Estamos ante la silla más vendida de la historia: se dice que se han despachado mil millones. La habrán visto en mítines del PP, en las calles de Bombay, en las tertulias a la fresca de los pueblos castellanos, en asambleas de barrio, en mercadillos africanos y en asados argentinos. Hay quien dice que estamos ante un diseño horrendo, con tendencia a perder una pata y a bailar más que un borracho, con una nula conciencia ecológica y con el estigma de lo cutre.

Y, sin embargo, su historia es hermosa.

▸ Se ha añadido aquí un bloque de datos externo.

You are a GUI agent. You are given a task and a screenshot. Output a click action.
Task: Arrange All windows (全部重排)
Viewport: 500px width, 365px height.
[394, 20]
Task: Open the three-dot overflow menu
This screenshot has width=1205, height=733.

Y, ahora, a pocas semanas de cruzarse con esta silla en mil lugares de veraneo, les invito a descubrirla. Pueden hacerlo con el documental 'Monobloc', de Hauke Wendler, disponible en Filmin. El director alemán intenta hablarnos de diferencias no ya de clase, sino de mundo: de cómo una silla idéntica puede decirnos (como sucede a veces con un libro o con un alimento, como la quinoa) cosas muy distintas según quién la mire.

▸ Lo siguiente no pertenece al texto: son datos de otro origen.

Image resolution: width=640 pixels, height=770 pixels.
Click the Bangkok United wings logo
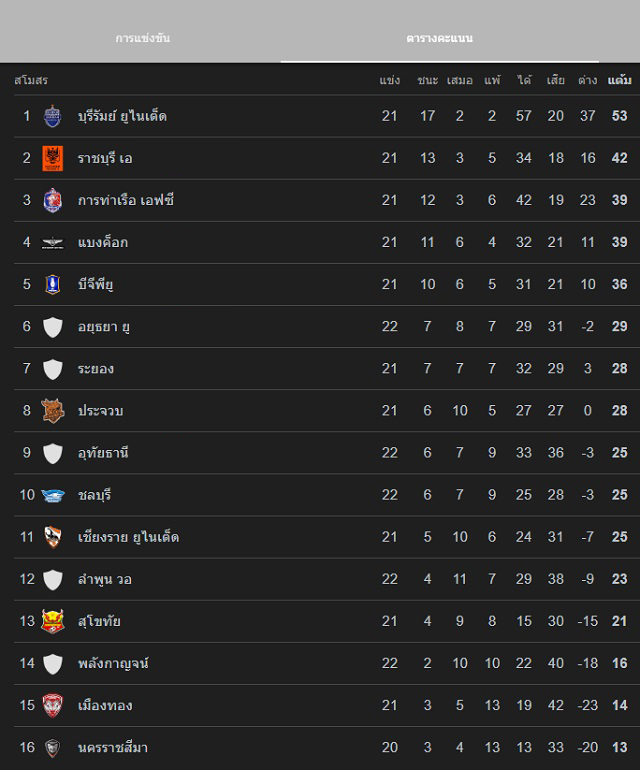[x=53, y=243]
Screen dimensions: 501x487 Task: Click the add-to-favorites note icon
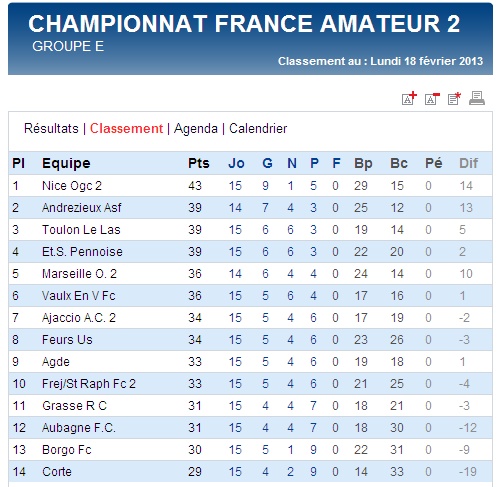point(454,98)
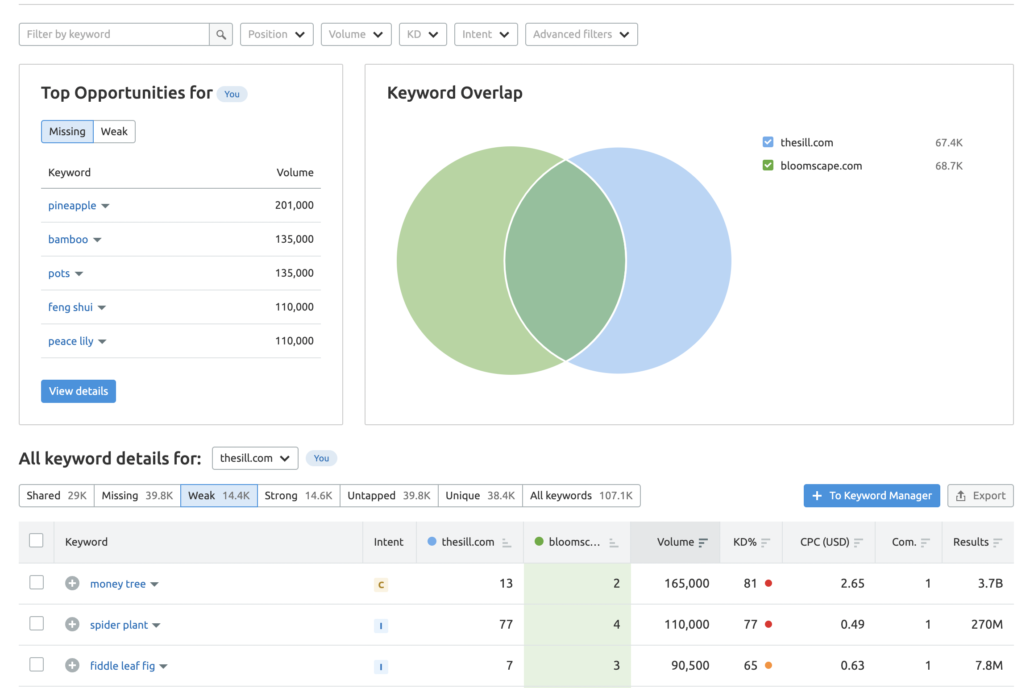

En la película, coloca un camión en Hamburgo para recabar la opinión popular que merece este mueble: todos los entrevistados se ciscan en la silla (no literalmente), criticando que no sea reciclable, pero sobre todo que parezca tan “de pobres”. Pero el documental viaja a otros sitios donde ese mismo objeto alcanza una dimensión diferente, como protagonizando un cuento moral.

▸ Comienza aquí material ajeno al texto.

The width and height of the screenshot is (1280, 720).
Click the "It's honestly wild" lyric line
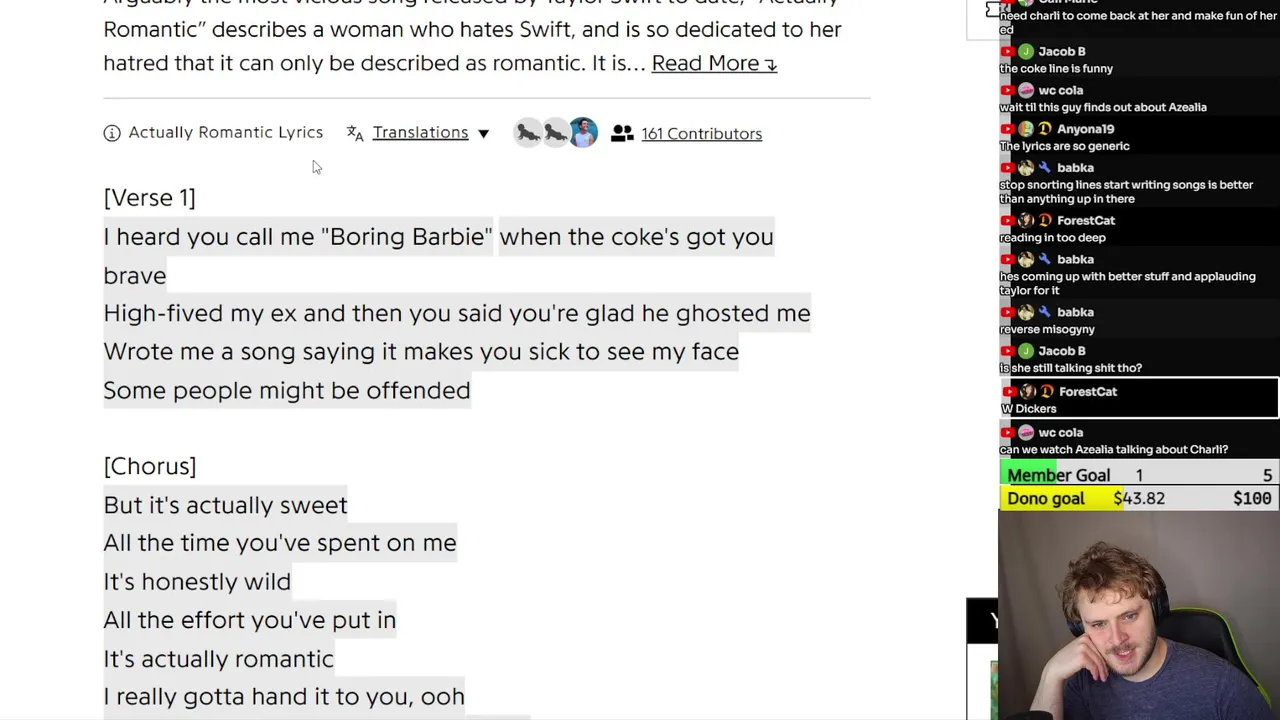[197, 582]
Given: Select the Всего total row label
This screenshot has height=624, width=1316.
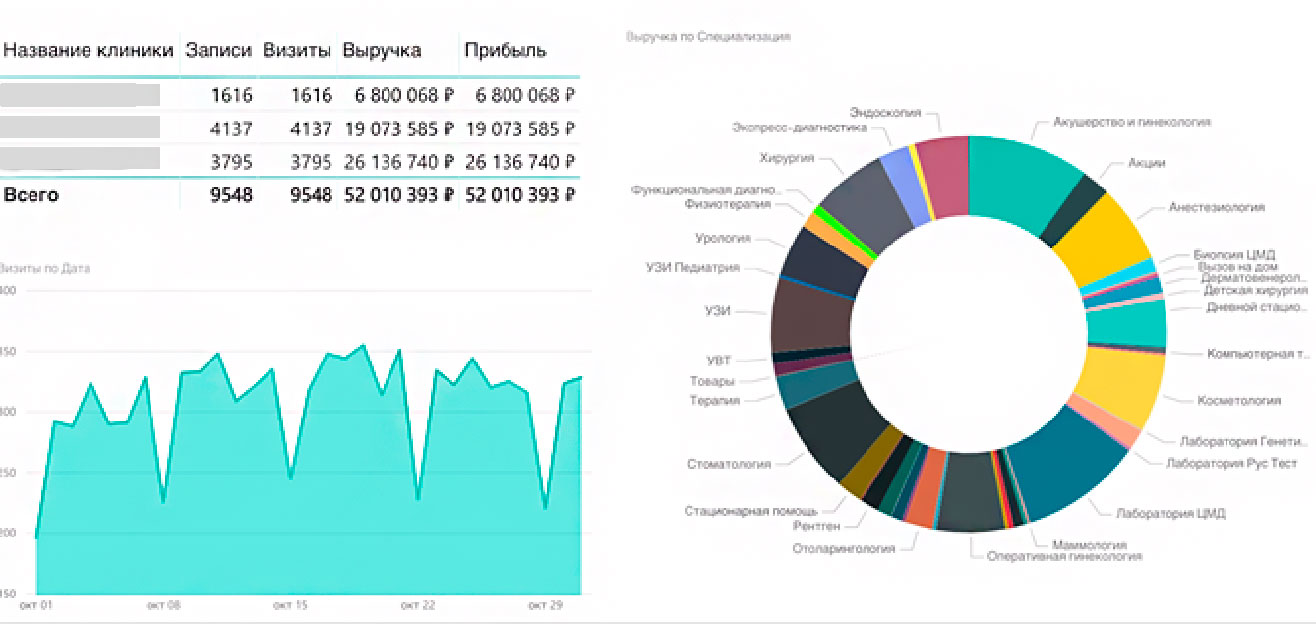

Se entretiene, por ejemplo, con un empresario de la India que dice que esta silla es la 'culpable' de que por fin millones de familias tengan derecho a sentarse (hasta el año 90, cuando empezaron a fabricarla, la gran mayoría de la clase media y toda la trabajadora se sentaba en el suelo). También visita a una chatarrera brasileña que sobrevive gracias a recoger esta silla, para que luego sea reciclada. Y conocemos a personajes tan fascinantes como Don Schoendorfer, un ingeniero de California que se propuso fabricar una silla de ruedas de menos de 30 dólares para los países más desfavorecidos (lo hizo, incrustando la Monobloc en un sencillo sistema de ruedas, y su fundación ha repartido ya más de un millón en todo el mundo). Pero es que luego nos presenta a un pastor de una iglesia de Uganda, llamado Francis, postrado en una silla de ruedas: contrajo la polio poco después de nacer y no pudo adquirir una hasta los 12 años. Así que ahora, en la edad adulta, se dedica a conseguirles este objeto (la Monobloc móvil, también llamada Gen 1) a un montón de personas con malformaciones o problemas de movilidad de su país.

Ver esta silla en esos entornos y luego volver al Vitra Design Museum, o al camión de las entrevistas alemanas, da la exacta medida de hasta qué punto nuestras causas más hiperventiladas provocarían la risa, o la ira, de los que lo tienen verdaderamente crudo en nuestro planeta. Recuérdenlo, también, cuando vean a una anciana sentarse en una de ellas, tras trabajar en casa todo el día, y soltar, después del suspiro: esto es vida.